* Stated goal
Reproduce the data below, substituting "Choose" for "Select" and leaving all other text unchanged.

════════

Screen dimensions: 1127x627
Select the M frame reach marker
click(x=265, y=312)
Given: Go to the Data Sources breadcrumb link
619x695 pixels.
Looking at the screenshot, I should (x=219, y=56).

════════

* Expected answer
Screen dimensions: 1127x627
Choose the M frame reach marker
click(x=265, y=312)
Given: Go to the Data Sources breadcrumb link
619x695 pixels.
Looking at the screenshot, I should (x=219, y=56).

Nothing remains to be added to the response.